Just recently I had a dream about the geometric shape of a box, or cube. And the odd thing was how this shape was relating itself to certain levels depression. It began with lines on a piece of paper, starting with just the sketching of a square. And me standing in the middle of the square. Just flat, on the ground. Very simple, like you know where the boundaries and lines are. You can outstretch your arms to feel them pass the barriers of the square . Familiar, and comfortable. Like knowing the reaches and capabilities of yourself. Staying grounded, not feeling to far or out of touch with whats going on, just enough to fall some and then remember how to get back where you were standing. But still remaining on the flattened box…

Before I go on I’d like to state that certain controllable levels of depression are to me, an extremely useful creative tool. Being able to relive tragedies allows me to write and visually create in a very passionate way. And although retaining a very vivid memory does allow me to remember the good things just as well, the other side of the coin presents itself too. And it’s with this side that I channel into writing music and so forth. All of this is to say, in fact in my opinion ‘can’ be harnessed in a very healthy way because what this does is (as in the dream), when you begin to fall from away the square – you in turn project outwards with these outlets (as writing) and again use them and try to find and bring yourself back to the comfortable edges (and safe areas) of the square that you stand upon. It’s like using the sides of the invisible square as a safety net, you can let yourself fall some – but remembering to not let yourself fall too far that you can’t find your way back.

Now, with all that in your head lets add another side to the shape. Well let’s add the ‘z’ axis or the third dimension. So now instead of standing or spiraling on a flat plane, lets take your center inside a complete cube. With six walls to shape around you instead of four flat lines. Lets also make the area the shape covers about fifty times as large. So now your existence is quite smaller, and if you were to slip away from the walls you would have a considerably larger area to drift out and away from your “safety zone”.

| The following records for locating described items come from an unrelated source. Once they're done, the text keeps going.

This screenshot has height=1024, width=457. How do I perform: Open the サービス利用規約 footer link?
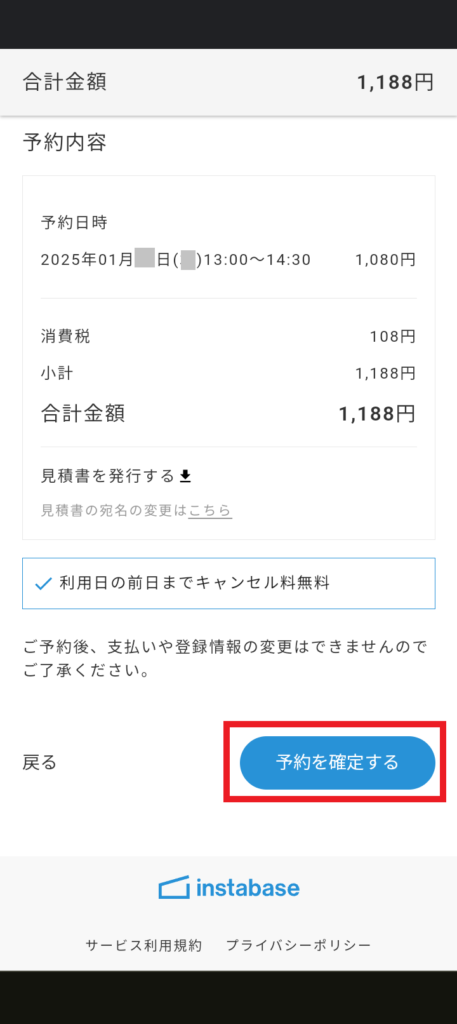click(x=144, y=945)
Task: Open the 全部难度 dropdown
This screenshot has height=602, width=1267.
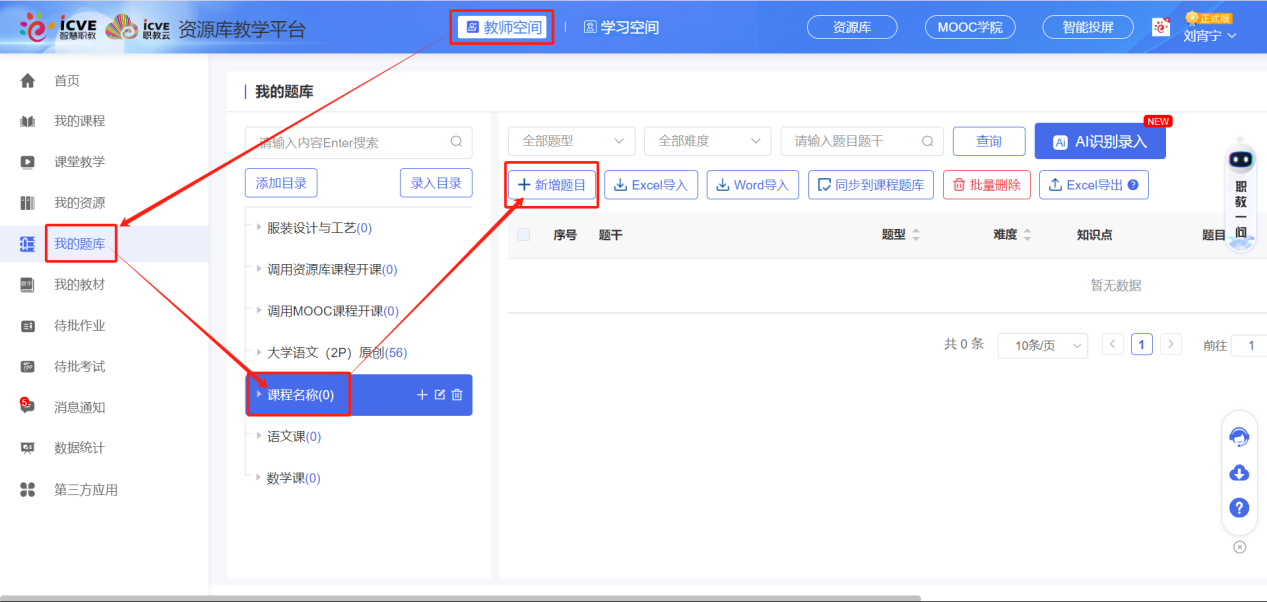Action: coord(707,142)
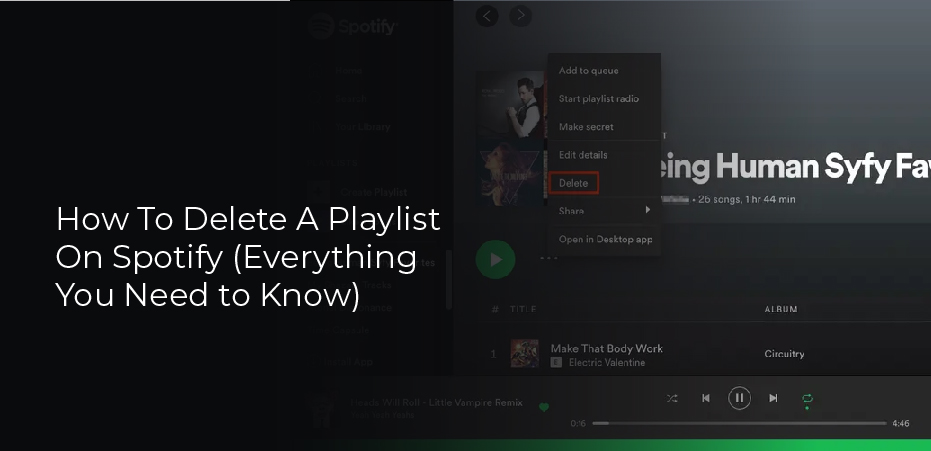Click Edit details menu entry

click(583, 155)
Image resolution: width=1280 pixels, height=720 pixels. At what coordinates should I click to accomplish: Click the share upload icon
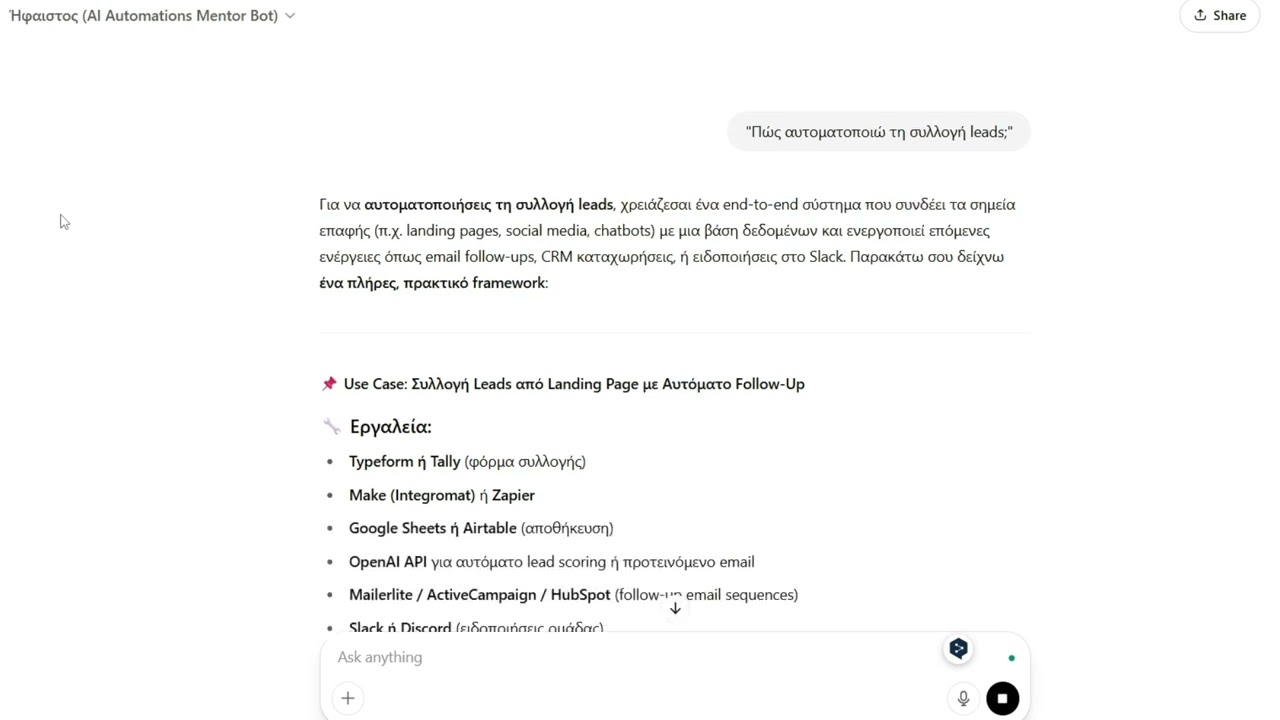click(1200, 15)
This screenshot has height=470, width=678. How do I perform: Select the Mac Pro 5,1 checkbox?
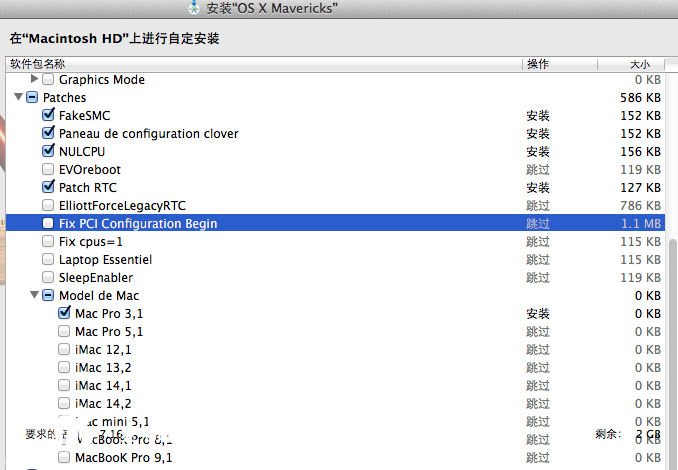pos(64,332)
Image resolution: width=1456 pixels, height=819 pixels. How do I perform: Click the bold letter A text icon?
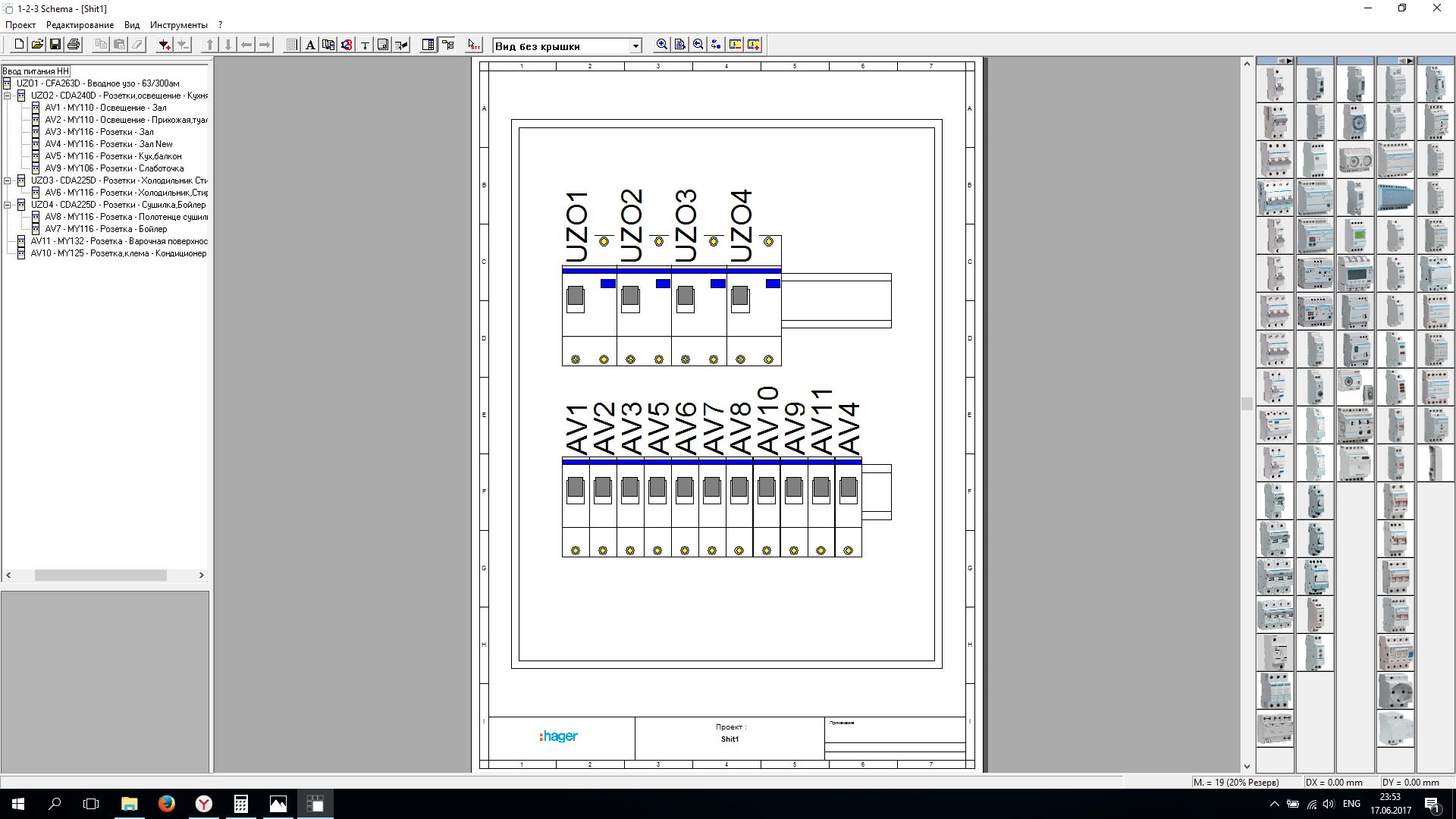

I like to think of the three-dimensional cube representing a ‘deep or deeper’ depression. Where it is a place that you can get deeply lost. Although you can still find the sides when you are close to them (with enough creativity you can possibly find your way out of anything) it would be relatively easy to slip so far away from safety that in time, you could forget the way it feels to have come back. You would begin to forget what the ‘norm’ feels like, and perhaps forget how to make way to the safe edges again. This points to me the dangerous part of walking the lines of “creative output through managing your levels of depressive moods”. I think that this is the point where you actually ‘lose yourself’, and you simply slip into ‘a feeling of socially exiled status quo’. It’s at this level that creativity actually is harder to keep a grasp on, the resistance between you and the walls is greater, and your thorough output is way less than your norm.

How do you fight this or manage it on your own? How do you keep your grasp on the safety areas of your box – where they are, how far to get to them, and knowing that you could be close to getting to far out of reach and landing in a draught of sitting in dark rooms and living on less than lively thoughts?

Anchor yourself the best way you can. Keep in proximity your daily routine. Stay on your schedules, wake at the same times everyday. Plan new things to see, places to go and do. Even if you have to go alone. It’s important to not drift too far into the square. To me, it’s extremely helpful in what I do – but all in all you have to keep touch with tangible simple things. Sharing is by far to me the best way to remember your way home, even if it is things that are hard to talk about. Connecting with someone is just that, a connection that lights your path home, back to what you know.

Forget if you can, or get on with what you may. I use what I have to use, to get on with things. Sometimes it’s the less than desirable route, sometimes it passes over a night fold. Wipe it away the best you can, and if you can’t handle it push it somewhere fast and far. Or make it into something useful, and leave something for someone to read, look at, or listen to.

It really is the only way…

…go blame the dreams for feeling the way you do. I can’t explain it any other way.